Data entries.
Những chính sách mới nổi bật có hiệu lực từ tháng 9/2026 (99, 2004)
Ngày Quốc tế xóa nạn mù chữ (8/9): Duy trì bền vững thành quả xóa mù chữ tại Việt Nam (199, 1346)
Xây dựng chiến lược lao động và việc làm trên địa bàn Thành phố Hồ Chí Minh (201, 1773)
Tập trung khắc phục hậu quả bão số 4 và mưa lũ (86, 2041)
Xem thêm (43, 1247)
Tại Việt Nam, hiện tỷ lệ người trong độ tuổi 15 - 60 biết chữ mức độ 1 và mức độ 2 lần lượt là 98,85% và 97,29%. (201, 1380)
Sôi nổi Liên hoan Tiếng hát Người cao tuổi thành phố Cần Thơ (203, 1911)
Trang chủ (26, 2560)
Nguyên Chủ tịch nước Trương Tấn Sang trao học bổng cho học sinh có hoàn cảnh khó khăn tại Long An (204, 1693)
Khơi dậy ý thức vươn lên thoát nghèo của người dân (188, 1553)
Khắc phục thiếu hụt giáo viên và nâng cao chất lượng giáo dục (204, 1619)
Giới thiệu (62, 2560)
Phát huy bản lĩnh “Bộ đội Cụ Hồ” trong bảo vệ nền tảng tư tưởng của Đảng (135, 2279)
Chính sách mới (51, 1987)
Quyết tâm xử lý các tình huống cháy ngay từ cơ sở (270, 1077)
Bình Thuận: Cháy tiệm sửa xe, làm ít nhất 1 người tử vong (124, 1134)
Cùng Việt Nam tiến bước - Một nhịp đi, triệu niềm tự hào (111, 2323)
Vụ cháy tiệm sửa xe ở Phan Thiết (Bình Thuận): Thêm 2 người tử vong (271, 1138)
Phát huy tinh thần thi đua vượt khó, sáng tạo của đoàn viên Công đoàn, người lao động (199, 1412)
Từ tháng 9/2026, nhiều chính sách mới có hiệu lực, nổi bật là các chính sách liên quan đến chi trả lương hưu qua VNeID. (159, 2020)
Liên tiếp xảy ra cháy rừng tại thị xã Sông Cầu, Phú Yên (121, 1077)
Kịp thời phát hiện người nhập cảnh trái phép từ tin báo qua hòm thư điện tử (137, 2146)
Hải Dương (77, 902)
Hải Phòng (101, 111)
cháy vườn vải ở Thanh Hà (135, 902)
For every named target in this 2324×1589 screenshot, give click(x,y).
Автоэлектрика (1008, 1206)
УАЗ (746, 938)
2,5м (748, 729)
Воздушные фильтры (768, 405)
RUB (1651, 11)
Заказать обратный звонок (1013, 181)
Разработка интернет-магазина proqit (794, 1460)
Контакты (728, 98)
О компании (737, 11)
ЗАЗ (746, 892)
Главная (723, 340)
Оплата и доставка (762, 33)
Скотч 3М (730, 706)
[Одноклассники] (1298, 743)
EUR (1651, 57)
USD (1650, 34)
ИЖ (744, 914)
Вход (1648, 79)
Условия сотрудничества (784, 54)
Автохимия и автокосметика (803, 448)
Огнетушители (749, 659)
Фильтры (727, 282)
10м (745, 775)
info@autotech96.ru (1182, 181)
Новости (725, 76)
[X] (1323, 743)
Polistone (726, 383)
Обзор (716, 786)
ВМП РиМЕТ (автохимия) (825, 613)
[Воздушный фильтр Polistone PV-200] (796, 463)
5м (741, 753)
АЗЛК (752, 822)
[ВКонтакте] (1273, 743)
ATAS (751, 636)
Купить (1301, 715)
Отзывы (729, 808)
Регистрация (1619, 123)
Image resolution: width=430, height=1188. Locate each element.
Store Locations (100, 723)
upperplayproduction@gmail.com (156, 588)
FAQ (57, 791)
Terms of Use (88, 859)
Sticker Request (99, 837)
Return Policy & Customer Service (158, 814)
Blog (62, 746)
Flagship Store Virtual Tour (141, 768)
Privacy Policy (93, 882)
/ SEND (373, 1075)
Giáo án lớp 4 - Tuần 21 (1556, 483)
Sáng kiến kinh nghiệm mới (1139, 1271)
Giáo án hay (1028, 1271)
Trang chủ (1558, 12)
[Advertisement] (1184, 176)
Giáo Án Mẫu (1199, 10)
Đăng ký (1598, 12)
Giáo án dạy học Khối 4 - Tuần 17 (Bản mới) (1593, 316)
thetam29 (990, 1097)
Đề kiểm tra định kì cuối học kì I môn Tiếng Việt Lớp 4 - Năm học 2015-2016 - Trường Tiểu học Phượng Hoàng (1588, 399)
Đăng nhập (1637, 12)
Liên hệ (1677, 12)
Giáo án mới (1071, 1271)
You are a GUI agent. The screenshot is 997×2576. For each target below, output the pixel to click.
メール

TASK STATEMENT.
I need every line of the data that has the word "viên"; please list them.

WRITTEN ANSWER.
Khắc phục thiếu hụt giáo viên và nâng cao chất lượng giáo dục (204, 1619)
Phát huy tinh thần thi đua vượt khó, sáng tạo của đoàn viên Công đoàn, người lao động (199, 1412)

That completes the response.